We’ve written before about the problem of contaminated water at the Camp Lejeune military base in North Carolina. Between 1957 and 1987, the base’s water was contaminated with the industrial chemicals TCE and PCE, which are linked to a long list of health problems, including leukemia and neural tube defects in children exposed in the womb. Although 1,500 former base residents had filed damage claims totaling $33.8 billion, the Agency for Toxic Substances and Disease Registry (part of the Department of Health and Human Services) stood by a report that claimed drinking and bathing in the contaminated water posed little or no increased cancer risk.

Earlier this week, the Associated Press’s Rita Beamish reported that ATSDR has reversed its stance and withdrawn the 1997 report due to “omissions and scientific inaccuracy.” That document omitted information about benzene that was also found in a Camp Lejeune well, and it underestimated the extent of contamination in the areas where base residents lived. Also, newer science has characterized TCE as being even more potent than previously thought.

Beamish and the AP deserve credit for sticking with this story; it was their investigation that in 2007 revealed the underestimation of contamination in base housing areas. It appears that ATSDR is also working hard to correct past mistakes. (Perhaps in response to the House Science and Technology Committee’s Investigations and Oversight Subcommittee, which has been holding hearings highlighting the agency’s inadequate response to public health problems.) What I’m still looking for is an indication that the Department of Defense is ready to stop dragging its feet on its contaminated sites.

Beamish notes in her article that the underestimation of contamination in the 1997 ATSDR report was due to “inadequate information” from the military. The picture that has emerged from the AP’s investigation and Congressional testimony is that this “inadequate information” wasn’t a simple mistake – it was part of a pattern of blocking the release of documents that health officials need.

The problem isn’t confined to Camp Lejeune, either. The Department of Defense is also one of the agencies that’s behind the slowdown of EPA’s Integrated Risk Information System assessments, which inform federal environmental standards and many environmental protection programs at the local, state, and even international level. The Government Accountability Office investigated the IRIS program last year and found that the top reason EPA has been so slow to issue new chemical assessments is a new “interagency review” process. Here’s what the GAO report says about the history of that process:

This process, initially conducted on an ad hoc basis, was put in place in response to interagency conflicts that EPA faced when it attempted to finalize some IRIS assessments for chemicals that became highly controversial, such as perchlorate, naphthalene, and TCE—chemicals that are or have been considered by some federal agencies, including DOD, DOE, and NASA, to be integral to their missions. Notably, EPA’s IRIS assessments of these chemicals could lead to regulatory actions that could, among other things, restrict the use of these chemicals, require agencies to provide protective gear to their employees exposed to the chemicals at work, or require agencies or their contractors to carry out or pay for cleanup of contamination at federal sites. The interagency conflicts about these IRIS assessments have contributed to their delays—resulting, for example, in EPA having to essentially restart the naphthalene assessment after it had been drafted and peer reviewed.
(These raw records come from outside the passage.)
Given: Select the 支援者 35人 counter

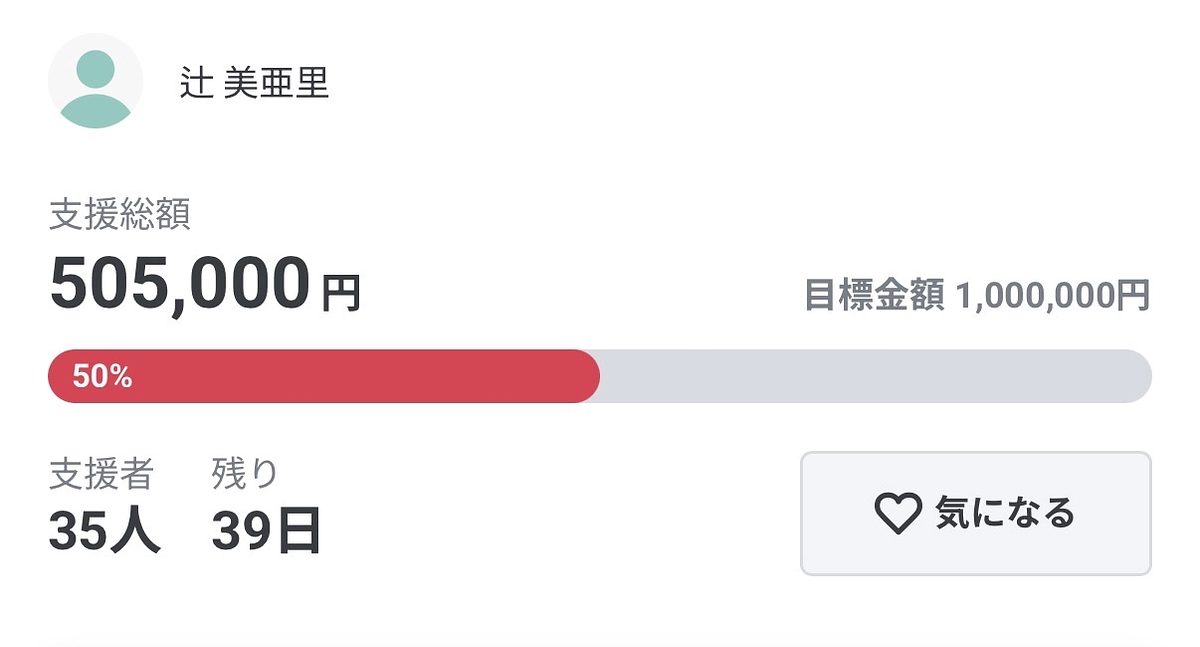Looking at the screenshot, I should click(105, 528).
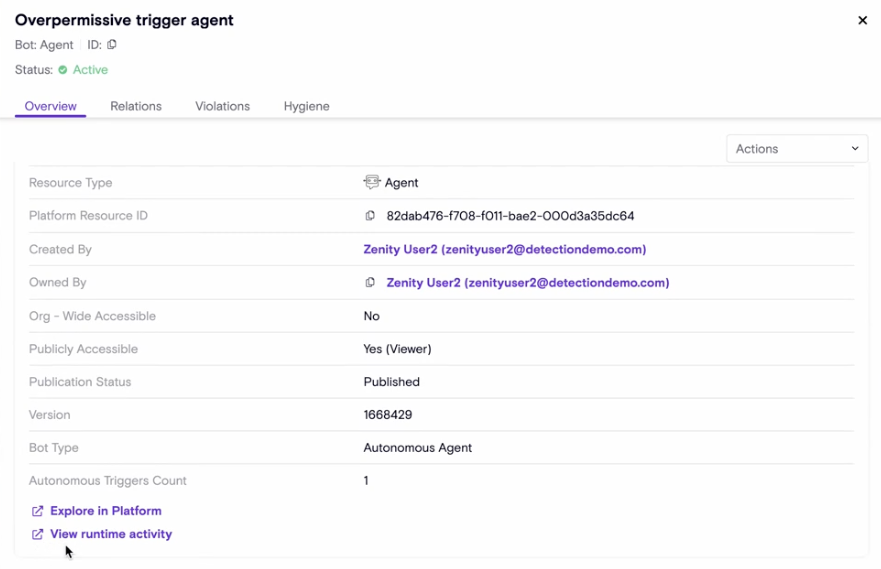Close the Overpermissive trigger agent panel
This screenshot has height=569, width=881.
tap(862, 20)
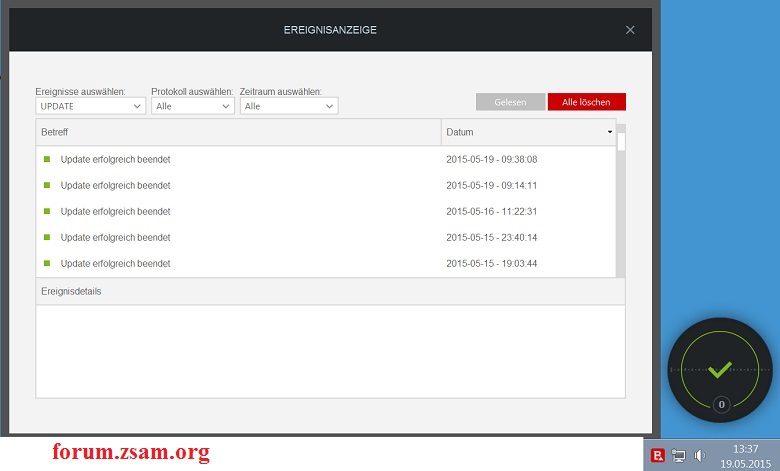Open the red Bitdefender tray icon
The width and height of the screenshot is (780, 471).
(x=658, y=456)
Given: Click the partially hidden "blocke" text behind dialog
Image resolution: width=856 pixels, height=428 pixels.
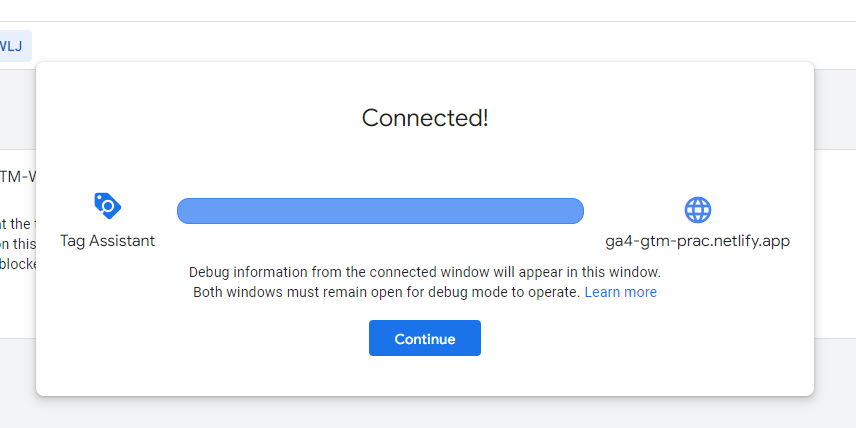Looking at the screenshot, I should pos(18,264).
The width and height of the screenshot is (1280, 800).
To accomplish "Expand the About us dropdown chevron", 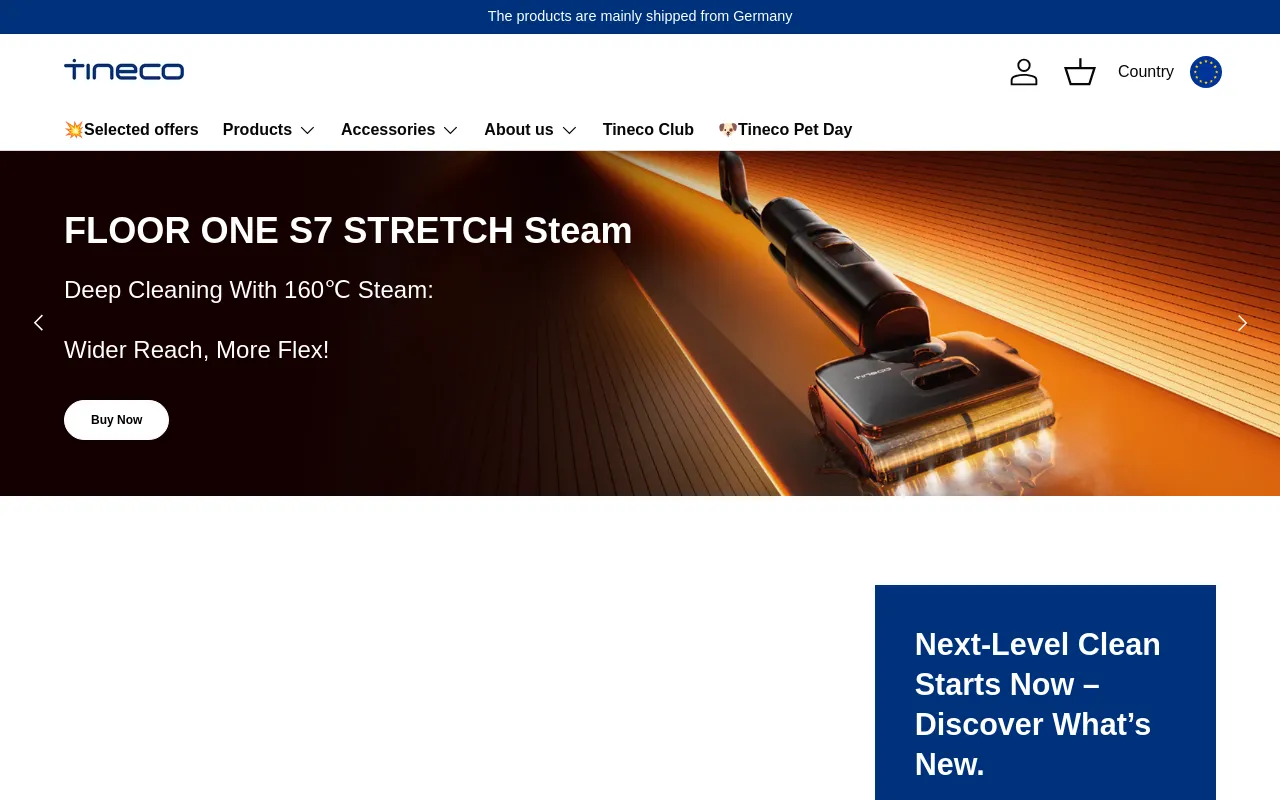I will click(569, 130).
I’d like to know more about how ATSDR finally got the Camp Lejeune information on the extent of contamination in the base housing area. Did the publicity and pressure surrounding last year’s hearing and investigation convince them that they couldn’t drag their feet any longer? Or did they perhaps have a change of heart and realize that being open about the environmental impacts of their operations is the right thing to do? I’d like to think it’s the latter, but it’s not time to call off scrutiny of DoD’s stance on environmental matters yet.